その三十二 その男、捕らえるための考え方を話す。
「それにしても、相手を捕らえるためには専用の道具が必要になるか……」
俺はそう言いながらエドの裏通りを歩いていた。
新たな刀が出来上がるのは時間がかかるらしく、その間手持ち無沙汰になるためエドを歩くことにした。というより、工房より追い出された。
部屋にこもって刀の手入れ、というのも考えたがどうもそれをするためには「すきる」というものが必要になるらしい。
「すきる」というのは、所謂割り印のようなものらしく、その行動をするための了承を得るものだとか。

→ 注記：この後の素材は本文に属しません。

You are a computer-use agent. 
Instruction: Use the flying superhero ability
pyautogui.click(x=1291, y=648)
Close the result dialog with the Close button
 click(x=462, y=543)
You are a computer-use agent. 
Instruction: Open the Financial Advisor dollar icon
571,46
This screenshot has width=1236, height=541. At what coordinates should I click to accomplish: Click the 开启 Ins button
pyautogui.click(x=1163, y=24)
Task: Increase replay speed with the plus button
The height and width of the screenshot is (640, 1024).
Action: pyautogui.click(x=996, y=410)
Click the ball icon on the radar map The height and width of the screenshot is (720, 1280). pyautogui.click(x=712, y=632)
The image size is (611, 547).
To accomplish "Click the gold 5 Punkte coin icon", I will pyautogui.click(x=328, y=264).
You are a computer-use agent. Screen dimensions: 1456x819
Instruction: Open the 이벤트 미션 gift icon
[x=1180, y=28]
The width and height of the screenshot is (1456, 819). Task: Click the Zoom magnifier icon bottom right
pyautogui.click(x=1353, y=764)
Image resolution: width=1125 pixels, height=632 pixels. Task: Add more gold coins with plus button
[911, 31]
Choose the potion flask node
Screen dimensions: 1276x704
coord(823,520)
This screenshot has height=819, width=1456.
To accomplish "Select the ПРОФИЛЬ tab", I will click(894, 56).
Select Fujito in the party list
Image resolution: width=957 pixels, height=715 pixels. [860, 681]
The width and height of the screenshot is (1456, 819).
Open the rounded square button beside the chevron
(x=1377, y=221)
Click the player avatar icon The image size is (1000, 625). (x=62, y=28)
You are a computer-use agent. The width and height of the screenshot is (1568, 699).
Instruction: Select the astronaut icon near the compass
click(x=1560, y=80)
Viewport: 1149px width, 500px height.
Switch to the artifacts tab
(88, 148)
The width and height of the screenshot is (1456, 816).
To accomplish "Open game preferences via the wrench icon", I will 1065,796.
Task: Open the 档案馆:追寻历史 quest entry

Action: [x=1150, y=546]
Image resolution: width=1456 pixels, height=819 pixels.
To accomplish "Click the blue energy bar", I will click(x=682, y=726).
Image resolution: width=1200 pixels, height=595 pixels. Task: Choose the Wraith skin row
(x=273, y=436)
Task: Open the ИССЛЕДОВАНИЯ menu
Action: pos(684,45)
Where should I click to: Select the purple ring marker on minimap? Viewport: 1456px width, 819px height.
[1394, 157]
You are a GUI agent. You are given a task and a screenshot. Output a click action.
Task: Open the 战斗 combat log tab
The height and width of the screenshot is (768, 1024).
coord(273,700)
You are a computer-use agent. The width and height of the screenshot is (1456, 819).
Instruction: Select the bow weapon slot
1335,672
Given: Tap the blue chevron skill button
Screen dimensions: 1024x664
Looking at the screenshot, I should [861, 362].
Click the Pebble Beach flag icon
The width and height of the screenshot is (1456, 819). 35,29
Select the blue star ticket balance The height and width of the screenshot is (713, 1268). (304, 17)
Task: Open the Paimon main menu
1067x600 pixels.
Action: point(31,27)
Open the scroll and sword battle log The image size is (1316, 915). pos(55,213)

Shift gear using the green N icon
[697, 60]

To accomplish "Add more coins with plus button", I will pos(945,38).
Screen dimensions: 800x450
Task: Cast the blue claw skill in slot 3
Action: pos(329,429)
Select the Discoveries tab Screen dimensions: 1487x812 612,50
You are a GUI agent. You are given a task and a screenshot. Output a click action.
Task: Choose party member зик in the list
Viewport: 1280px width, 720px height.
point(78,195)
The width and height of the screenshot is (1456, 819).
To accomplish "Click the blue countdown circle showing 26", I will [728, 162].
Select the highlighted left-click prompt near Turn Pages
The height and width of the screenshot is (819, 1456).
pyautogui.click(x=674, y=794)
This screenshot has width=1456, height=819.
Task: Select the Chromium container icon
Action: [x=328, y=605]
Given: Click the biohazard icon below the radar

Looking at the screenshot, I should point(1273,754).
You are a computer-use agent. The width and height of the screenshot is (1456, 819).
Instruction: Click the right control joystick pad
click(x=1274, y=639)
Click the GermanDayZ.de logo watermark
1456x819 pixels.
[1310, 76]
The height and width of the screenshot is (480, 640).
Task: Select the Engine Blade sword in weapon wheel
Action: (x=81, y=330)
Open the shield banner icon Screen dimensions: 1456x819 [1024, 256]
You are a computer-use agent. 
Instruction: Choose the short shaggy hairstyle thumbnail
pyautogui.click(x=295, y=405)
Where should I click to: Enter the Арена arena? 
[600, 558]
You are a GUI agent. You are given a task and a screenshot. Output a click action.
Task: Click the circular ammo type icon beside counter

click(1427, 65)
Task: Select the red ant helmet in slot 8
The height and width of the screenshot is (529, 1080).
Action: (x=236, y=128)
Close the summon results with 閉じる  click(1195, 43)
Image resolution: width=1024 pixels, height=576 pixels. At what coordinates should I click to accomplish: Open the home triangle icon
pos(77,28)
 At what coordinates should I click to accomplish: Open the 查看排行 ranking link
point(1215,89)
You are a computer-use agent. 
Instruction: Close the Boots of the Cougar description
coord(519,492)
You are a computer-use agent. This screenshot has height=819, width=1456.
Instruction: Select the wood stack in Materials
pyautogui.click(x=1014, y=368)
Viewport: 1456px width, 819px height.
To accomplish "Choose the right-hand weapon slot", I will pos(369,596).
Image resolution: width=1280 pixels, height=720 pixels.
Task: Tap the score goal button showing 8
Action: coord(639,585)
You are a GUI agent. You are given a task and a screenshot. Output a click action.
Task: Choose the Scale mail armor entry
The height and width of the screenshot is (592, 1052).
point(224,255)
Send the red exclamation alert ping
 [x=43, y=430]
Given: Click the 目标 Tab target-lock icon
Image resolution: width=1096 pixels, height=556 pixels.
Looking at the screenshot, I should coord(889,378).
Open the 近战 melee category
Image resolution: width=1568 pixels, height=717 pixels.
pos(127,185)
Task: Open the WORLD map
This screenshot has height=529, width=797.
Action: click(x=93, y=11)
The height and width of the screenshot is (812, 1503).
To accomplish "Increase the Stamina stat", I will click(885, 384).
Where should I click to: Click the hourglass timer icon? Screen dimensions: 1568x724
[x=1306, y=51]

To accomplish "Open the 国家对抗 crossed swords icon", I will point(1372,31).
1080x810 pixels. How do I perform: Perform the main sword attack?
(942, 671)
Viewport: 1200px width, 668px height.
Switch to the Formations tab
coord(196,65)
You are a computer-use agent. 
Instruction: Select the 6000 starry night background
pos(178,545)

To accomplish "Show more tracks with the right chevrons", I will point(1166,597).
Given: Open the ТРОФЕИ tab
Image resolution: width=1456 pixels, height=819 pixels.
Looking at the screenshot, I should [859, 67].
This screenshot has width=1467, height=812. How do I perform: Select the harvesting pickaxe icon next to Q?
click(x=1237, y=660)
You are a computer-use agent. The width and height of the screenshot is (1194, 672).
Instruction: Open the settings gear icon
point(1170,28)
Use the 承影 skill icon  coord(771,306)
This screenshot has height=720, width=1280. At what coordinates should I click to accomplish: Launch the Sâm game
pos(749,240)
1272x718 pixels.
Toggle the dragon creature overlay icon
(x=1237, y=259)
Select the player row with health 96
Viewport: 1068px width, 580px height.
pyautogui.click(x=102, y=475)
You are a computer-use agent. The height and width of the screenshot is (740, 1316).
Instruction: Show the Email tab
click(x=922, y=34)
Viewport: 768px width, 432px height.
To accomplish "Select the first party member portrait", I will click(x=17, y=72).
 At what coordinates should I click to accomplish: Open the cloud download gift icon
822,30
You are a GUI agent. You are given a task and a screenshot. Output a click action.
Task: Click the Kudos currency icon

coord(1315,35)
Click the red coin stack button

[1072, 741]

なんとも面倒な世の中だが、ここは煉獄。そのような法があるならば守らざるをえない。
その事を話したら苦い顔をしていたのがハル殿であったが……。
「それにしても、相手を捕らえるっていう考えをするなんて、一体なんで?」
ともについてきたハル殿が尋ねる。
そう、俺だけ追い出されたのではなく、俺とハル殿、デン殿も追い出された。
やはりマサムラ殿も職人。他人に作業されている姿を見られると気が散るのやもしれん。
「それがよー。実は織晴鉱を取りに行った帰りで、チートを使ってる奴らに会ったんだ」
「奴ら、って……もしかして私がさっき燃やしたのそいつの1人だったりする?」
「いかにも。生きて相手の情報を得るためにも、やはり無力化する方法が必要でな。このままでは腕の健を斬ったり、足を切り飛ばそうとも、相手は怯むことがなさそうでな」
「あ、足をきり飛ばす……」
「腕の健を斬る、って……」
……なにやら引かれてしまっている。なぜだ。
「ハル殿。デン殿。相手を殺すのは簡単であるが、相手を活かすことこそ最も難しい事なのだぞ。我が無念示現流には相手を無力化する技はない。腕や健を狙うのは、相手の武器を落とす事にもつながるのだ」
「言ってる意味はわかるけど、やりすぎじゃあ……」
「何を言う。相手はこちらを殺すつもりでかかってきているのだ。それを止めるためには、相手の動きを止めねばならぬ。死ぬほどの苦痛でなければ、止まることはかなわんぞ」
そう言いながら俺は裏通りの街を見ていく。
少々落ち込んでいるようだが、致し方ないことなのかもしれぬ。
おそらくだがハル殿とデン殿、そして俺の考えは少々違うのだろう。
「……だがまあ、だからこそ捕らえるための道具が必要なのだ。デン殿、ハル殿。煉獄の法があるとするならば、俺はそれに従わねばならないからな」
「山本さん……」
「山本センセ……」
「いかんな。どうもこのような話はよくない。気分を変えよう。そこの茶屋で、適当に休憩するとしよう」
そう言って俺はハル殿とデン殿を強引に茶屋に引っ張り込んで、少し休むことにした。
実際相手を止めるときに岡っ引きが使用していた十手や捕縛道具を見ていると、江戸時代っていうのはかなり物騒な世の中だった様子。
浪人共が刀を持ってプラプラ歩いていたりしている世の中、そんな中で止めるためには一定の武術なんかも必要だったんだろうなぁと思います。
山本さんの考えはあくまでもいち個人の考えとしてお収めくださればと。